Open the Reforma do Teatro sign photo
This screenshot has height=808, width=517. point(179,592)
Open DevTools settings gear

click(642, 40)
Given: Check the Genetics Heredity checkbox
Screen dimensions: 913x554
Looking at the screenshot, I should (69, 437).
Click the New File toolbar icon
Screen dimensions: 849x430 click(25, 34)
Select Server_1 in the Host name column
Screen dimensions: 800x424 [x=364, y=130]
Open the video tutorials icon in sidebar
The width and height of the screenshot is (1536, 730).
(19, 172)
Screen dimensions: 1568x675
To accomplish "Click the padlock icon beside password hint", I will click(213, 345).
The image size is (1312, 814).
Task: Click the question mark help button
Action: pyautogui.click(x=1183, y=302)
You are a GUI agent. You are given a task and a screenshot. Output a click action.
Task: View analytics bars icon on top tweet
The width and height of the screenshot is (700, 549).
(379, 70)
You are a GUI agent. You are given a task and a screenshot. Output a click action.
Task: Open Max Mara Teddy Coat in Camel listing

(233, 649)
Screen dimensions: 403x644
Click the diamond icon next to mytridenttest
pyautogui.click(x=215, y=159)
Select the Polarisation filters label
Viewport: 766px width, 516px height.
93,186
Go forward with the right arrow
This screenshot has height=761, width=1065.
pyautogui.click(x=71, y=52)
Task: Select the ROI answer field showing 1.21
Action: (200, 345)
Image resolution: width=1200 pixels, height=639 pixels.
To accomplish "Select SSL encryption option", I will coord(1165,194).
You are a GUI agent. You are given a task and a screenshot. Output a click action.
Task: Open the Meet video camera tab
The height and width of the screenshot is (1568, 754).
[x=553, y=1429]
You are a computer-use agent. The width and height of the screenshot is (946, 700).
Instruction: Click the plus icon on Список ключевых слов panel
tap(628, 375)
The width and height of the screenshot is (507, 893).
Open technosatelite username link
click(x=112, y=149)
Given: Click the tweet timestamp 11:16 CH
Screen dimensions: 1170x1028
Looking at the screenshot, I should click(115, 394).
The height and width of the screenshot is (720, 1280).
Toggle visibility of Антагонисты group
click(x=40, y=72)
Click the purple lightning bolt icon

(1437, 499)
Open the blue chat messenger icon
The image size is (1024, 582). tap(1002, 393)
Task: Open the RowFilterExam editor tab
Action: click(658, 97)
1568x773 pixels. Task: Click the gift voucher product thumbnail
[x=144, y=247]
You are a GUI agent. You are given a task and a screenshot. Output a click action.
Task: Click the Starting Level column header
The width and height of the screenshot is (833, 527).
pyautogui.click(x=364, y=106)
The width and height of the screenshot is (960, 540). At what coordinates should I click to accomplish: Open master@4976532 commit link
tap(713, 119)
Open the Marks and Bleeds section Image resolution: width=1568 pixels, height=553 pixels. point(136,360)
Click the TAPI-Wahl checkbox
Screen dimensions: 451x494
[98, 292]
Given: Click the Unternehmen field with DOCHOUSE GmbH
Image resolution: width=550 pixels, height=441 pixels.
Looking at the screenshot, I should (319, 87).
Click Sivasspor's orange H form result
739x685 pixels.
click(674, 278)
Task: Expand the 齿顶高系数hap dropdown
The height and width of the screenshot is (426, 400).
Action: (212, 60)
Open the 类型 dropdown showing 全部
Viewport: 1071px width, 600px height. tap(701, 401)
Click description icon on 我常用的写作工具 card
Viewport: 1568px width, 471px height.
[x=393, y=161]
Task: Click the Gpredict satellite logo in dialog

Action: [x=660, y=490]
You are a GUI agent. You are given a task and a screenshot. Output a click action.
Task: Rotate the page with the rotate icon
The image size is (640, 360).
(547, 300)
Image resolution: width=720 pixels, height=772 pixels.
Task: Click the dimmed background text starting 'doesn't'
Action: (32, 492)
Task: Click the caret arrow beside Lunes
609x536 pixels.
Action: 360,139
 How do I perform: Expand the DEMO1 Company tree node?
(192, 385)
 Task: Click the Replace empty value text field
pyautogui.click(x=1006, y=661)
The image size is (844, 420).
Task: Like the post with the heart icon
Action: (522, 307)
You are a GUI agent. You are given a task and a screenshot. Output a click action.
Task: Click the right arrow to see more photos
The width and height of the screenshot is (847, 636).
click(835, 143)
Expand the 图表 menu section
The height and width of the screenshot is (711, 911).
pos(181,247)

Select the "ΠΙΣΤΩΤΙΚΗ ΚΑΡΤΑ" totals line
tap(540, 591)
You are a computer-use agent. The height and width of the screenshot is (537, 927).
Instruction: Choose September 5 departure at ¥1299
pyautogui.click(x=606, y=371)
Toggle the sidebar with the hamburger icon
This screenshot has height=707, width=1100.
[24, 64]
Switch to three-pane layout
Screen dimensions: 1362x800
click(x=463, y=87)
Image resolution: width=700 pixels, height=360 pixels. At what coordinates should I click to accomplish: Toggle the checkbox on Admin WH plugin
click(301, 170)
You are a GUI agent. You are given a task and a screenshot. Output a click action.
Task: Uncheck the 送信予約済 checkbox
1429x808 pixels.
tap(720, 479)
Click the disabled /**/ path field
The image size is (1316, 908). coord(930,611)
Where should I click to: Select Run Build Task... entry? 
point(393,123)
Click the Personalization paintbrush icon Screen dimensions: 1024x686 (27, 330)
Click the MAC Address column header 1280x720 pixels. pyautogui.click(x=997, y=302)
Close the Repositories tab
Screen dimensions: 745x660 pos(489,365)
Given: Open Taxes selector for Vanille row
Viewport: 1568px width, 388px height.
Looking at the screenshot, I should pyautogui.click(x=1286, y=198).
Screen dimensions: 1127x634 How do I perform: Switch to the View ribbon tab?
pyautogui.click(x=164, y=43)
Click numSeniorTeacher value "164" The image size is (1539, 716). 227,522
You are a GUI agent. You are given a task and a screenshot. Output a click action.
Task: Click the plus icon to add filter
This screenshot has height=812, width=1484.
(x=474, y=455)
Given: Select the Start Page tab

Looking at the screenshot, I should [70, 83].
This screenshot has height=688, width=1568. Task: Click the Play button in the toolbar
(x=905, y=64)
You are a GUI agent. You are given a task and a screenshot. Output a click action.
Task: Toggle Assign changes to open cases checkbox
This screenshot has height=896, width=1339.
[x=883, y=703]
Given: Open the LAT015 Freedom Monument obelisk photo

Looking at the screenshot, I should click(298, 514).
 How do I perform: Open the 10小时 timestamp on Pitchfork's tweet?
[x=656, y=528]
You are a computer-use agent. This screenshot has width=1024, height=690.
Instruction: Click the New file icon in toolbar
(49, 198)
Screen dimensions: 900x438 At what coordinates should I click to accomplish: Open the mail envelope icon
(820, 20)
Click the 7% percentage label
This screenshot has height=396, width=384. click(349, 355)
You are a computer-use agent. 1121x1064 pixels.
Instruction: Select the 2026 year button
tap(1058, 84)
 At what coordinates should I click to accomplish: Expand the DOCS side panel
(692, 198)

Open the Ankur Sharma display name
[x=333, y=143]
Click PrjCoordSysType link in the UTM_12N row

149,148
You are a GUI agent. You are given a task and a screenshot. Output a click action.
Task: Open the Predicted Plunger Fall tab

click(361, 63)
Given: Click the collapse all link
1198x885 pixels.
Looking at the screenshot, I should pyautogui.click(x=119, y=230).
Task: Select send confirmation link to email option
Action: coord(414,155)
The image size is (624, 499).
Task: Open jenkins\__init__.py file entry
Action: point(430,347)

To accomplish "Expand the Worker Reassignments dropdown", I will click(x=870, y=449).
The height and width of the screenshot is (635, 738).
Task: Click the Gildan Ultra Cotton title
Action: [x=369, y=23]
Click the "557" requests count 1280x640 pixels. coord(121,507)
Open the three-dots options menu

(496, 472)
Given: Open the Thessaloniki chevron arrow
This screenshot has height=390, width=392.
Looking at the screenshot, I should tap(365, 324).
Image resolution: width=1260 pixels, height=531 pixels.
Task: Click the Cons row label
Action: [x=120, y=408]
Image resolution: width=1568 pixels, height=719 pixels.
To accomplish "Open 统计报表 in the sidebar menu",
== == ==
Could you write out, exactly as they stand, only the lines above that begin at the line with "Given: Open the LAT015" and stop after the line with "You are a computer-use agent. 1121x1064"?

Given: Open the LAT015 Freedom Monument obelisk photo

Looking at the screenshot, I should click(298, 514).
 How do I perform: Open the 10小时 timestamp on Pitchfork's tweet?
[x=656, y=528]
You are a computer-use agent. This screenshot has width=1024, height=690.
Instruction: Click the New file icon in toolbar
(49, 198)
Screen dimensions: 900x438 At what coordinates should I click to accomplish: Open the mail envelope icon
(820, 20)
Click the 7% percentage label
This screenshot has height=396, width=384. click(349, 355)
You are a computer-use agent. 1121x1064 pixels.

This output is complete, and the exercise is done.